## Passage
Lexington was called in to support the project in the last month, following hundreds of objections from local residents. Our strategy was focused on building support from the wider community and emphasising to councillors that the project could generate over £7 million for the Council as part of the Government’s New Homes Bonus.

Despite 250 objectors attending the meeting, councillors backed the plans.

For more information about the campaign, please contact Chris Yearsley.


‘Build to let’ to provide affordable housing in London

Following the political furore over changes to housing benefit payments, one new property start up has promised to deliver ‘affordable’ rental housing in the capital.

For the last couple of months, Lexington has been working with the London Rental Housing Company, whose stated aim is to provide grant-free housing for the new and growing ‘sandwich class’ of economically active families who cannot get into social housing or onto the housing ladder.

The LRHC, which was set up by Iain Hutchinson, and is based on the housing model he discovered in Switzerland, intends to build 2000 private rented units over the next five years. Iain told Peter Bill from the Evening Standard: “The London Rental Housing Company wants to take the no-frills airline approach and build robust, spacious three-bed affordable flats that will last 200 years.”

More information can be obtained from Clare Coghill.


Lexington brief eco-towns

Lexington recently spoke at a TCPA seminar on how the local authority-led ‘first wave’ eco-towns manage their communications and build community support for their plans. 

Grant Shapps MP, the Housing Minister, has written to all eco-towns saying that “we will support an eco-town if the local community support it”.  Representatives from DCLG, HCA and CABE attended the seminar along with all four eco-town local authorities who presented their communication activities to date.

## Data excerpt
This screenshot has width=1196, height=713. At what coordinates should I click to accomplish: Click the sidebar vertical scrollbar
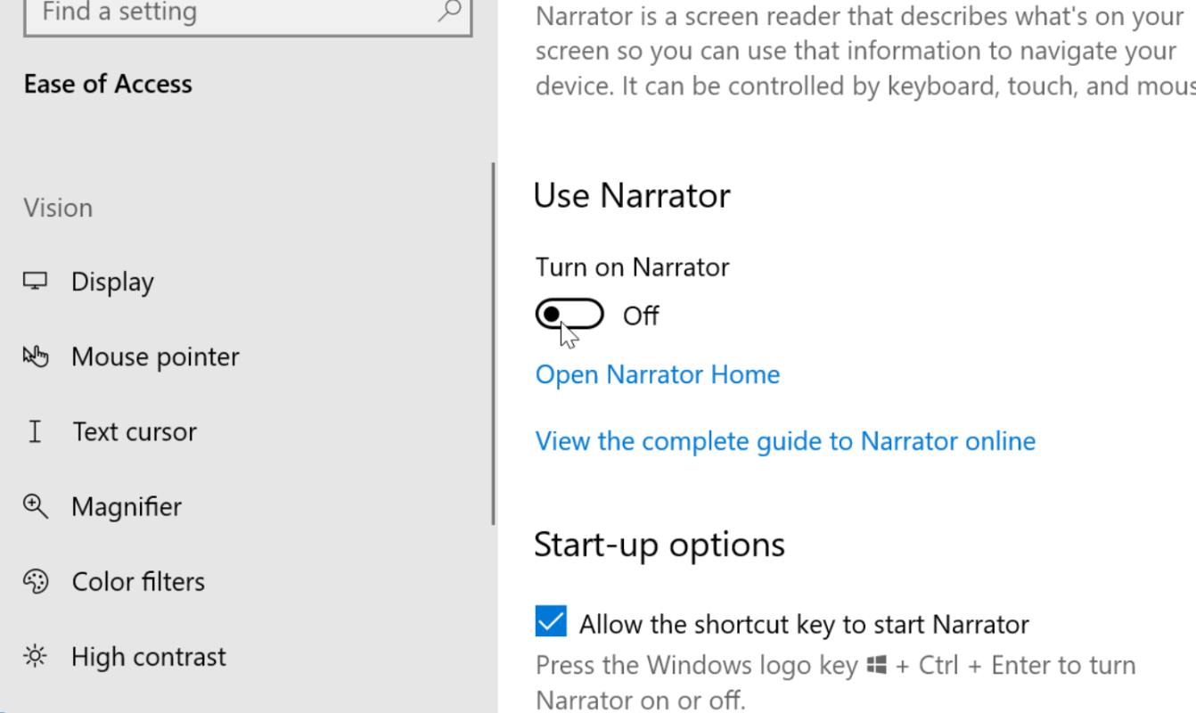(x=493, y=343)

## Set task 1
According to the Lexington news items, how many private rented units does the London Rental Housing Company intend to build over the next five years?
## Set task 2
Continue the Lexington news items, starting right after their final sentence.
The listing comes from a separate source with no connection to the Lexington news items.

## Task result 1
2000 private rented units.

## Task result 2
Kate Henderson, Chief Executive from the TCPA, said “It was great to get Lexington’s more strategic and political perspective on how to bring forward large-scale eco-developments and ideas for how to engage the local community. It was a great help to those that attended.”

For more information, contact Wyn Evans.


Making localism work

The localism bill is expected to be published this month, along with details of how a new national planning framework will be established. The Coalition Government has set an ambitious date of April 2012, when the new system will be in place.

The localism agenda has been a controversial issue within the property industry. On the negative side, many councils have stopped work on their local development plans while others have demanded development projects must ‘enjoy community support’ to secure approval.

But as we have illustrated above, the New Homes Bonus, which will allow councils to keep their council tax receipts, will give councils a big incentive to support development, particularly in light of the spending review which cut local authority budgets by 26%. 

Localism will require developers to re-consider their approach to planning. There will be a greater need to understand the political environment in which they are operating and win local support.

For more information on localism, and how you can make it work for your projects, please contact Lloyd Milton.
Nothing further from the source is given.